### Task objective
Copy every record exactly. Nothing may be skipped.

··· Recorded data ···

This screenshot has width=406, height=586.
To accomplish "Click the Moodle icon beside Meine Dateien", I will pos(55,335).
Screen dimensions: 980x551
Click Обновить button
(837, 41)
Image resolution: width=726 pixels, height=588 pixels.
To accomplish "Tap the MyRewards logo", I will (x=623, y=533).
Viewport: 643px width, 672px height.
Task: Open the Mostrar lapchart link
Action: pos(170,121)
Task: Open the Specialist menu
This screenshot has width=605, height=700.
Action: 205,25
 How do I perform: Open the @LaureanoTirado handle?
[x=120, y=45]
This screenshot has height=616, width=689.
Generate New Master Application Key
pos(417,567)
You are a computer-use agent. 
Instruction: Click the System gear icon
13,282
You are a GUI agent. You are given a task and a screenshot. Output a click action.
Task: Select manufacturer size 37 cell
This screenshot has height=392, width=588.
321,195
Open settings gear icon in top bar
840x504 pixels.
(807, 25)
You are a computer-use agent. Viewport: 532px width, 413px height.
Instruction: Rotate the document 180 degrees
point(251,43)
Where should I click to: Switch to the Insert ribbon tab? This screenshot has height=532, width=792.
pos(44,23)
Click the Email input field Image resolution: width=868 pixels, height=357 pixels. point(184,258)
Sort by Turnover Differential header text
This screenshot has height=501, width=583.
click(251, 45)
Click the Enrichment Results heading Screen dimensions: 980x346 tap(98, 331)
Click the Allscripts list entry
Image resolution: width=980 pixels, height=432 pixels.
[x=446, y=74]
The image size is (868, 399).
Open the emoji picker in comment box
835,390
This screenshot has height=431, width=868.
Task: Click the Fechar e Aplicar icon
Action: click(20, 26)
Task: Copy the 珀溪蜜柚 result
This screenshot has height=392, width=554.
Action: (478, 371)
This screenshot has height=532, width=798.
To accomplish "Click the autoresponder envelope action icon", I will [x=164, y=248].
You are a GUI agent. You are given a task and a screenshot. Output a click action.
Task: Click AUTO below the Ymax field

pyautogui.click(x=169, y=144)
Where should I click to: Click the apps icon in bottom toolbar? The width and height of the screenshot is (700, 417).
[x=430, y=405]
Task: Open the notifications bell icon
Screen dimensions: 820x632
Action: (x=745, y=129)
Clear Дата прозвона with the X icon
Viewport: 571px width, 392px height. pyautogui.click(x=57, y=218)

···

### Task output
This screenshot has width=406, height=586.
To accomplish "Click the Moodle icon beside Meine Dateien", I will pos(55,335).
Screen dimensions: 980x551
Click Обновить button
(837, 41)
Image resolution: width=726 pixels, height=588 pixels.
To accomplish "Tap the MyRewards logo", I will (x=623, y=533).
Viewport: 643px width, 672px height.
Task: Open the Mostrar lapchart link
Action: pos(170,121)
Task: Open the Specialist menu
This screenshot has width=605, height=700.
Action: 205,25
 How do I perform: Open the @LaureanoTirado handle?
[x=120, y=45]
This screenshot has height=616, width=689.
Generate New Master Application Key
pos(417,567)
You are a computer-use agent. 
Instruction: Click the System gear icon
13,282
You are a GUI agent. You are given a task and a screenshot. Output a click action.
Task: Select manufacturer size 37 cell
This screenshot has height=392, width=588.
321,195
Open settings gear icon in top bar
840x504 pixels.
(807, 25)
You are a computer-use agent. Viewport: 532px width, 413px height.
Instruction: Rotate the document 180 degrees
point(251,43)
Where should I click to: Switch to the Insert ribbon tab? This screenshot has height=532, width=792.
pos(44,23)
Click the Email input field Image resolution: width=868 pixels, height=357 pixels. point(184,258)
Sort by Turnover Differential header text
This screenshot has height=501, width=583.
click(251, 45)
Click the Enrichment Results heading Screen dimensions: 980x346 tap(98, 331)
Click the Allscripts list entry
Image resolution: width=980 pixels, height=432 pixels.
[x=446, y=74]
The image size is (868, 399).
Open the emoji picker in comment box
835,390
This screenshot has height=431, width=868.
Task: Click the Fechar e Aplicar icon
Action: click(20, 26)
Task: Copy the 珀溪蜜柚 result
This screenshot has height=392, width=554.
Action: (478, 371)
This screenshot has height=532, width=798.
To accomplish "Click the autoresponder envelope action icon", I will [x=164, y=248].
You are a GUI agent. You are given a task and a screenshot. Output a click action.
Task: Click AUTO below the Ymax field

pyautogui.click(x=169, y=144)
Where should I click to: Click the apps icon in bottom toolbar? The width and height of the screenshot is (700, 417).
[x=430, y=405]
Task: Open the notifications bell icon
Screen dimensions: 820x632
Action: (x=745, y=129)
Clear Дата прозвона with the X icon
Viewport: 571px width, 392px height. pyautogui.click(x=57, y=218)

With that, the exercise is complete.